Michael Maccoby is an American psychoanalyst and anthropologist globally recognized as an expert on leadership for his research, writing and projects to improve organizations and work. He has authored or co-authored fourteen books and consulted to companies, governments, the World Bank, unions, research and development centers and laboratories, universities and orphanages or taught in 36 countries. Maccoby's article, Narcissistic Leaders: the Incredible Pros, the Inevitable Cons written in January 2000, was awarded a McKinsey Award from the Harvard Business Review.

Early life, education, and family

He was born in Mt. Vernon, New York on March 5, 1933 to his father, who was a reform rabbi, and his mother who was a teacher. Except for two years at the Brandes School in Tucson, Arizona, Maccoby attended public school in Mt. Vernon. He graduated from A.B. Davis High School where he was awarded the General von Steuben Medal for Excellence in American History. He received a BA at Harvard University in 1954 where he was president of The Harvard Crimson. He then studied philosophy with Stuart Hampshire and Bernard Williams at New College, Oxford on a Woodrow Wilson Fellowship.

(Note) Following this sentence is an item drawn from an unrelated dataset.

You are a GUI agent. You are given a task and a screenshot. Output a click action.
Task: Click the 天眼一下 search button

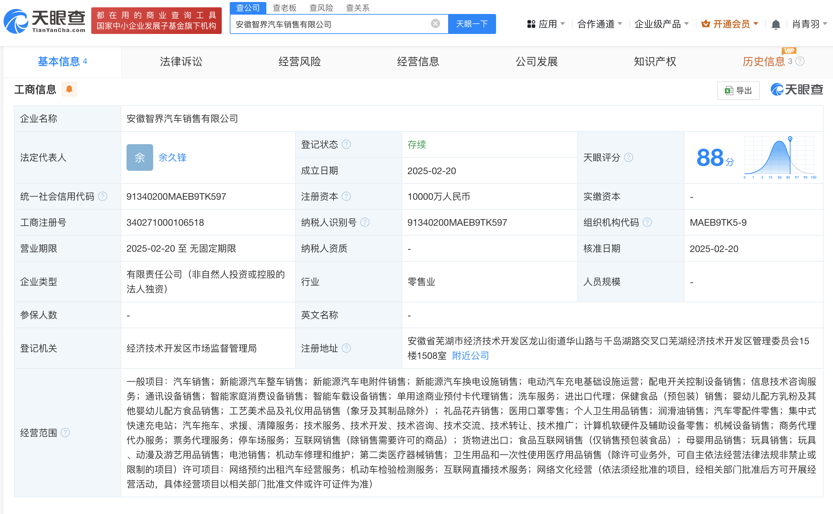472,24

As a graduate student at Harvard he was a teaching fellow and secretary to the Committee on Educational Policy at the faculty of Arts and Sciences. He received a PhD from Harvard in Social Relations in June 1960. At Harvard, he worked with David Riesman, Jerome Bruner, B.F. Skinner, and McGeorge Bundy, and also studied with the anthropologist Clyde Kluckhohn. At the University of Chicago he studied with the anthropologist Robert Redfield and the psychoanalyst Bruno Bettelheim. While there he also studied Machiavelli with the political philosopher Leo Strauss. He married Sandylee Weille in 1959. Between 1960 and 1968 they lived in Mexico, while Maccoby worked with Dr. Erich Fromm.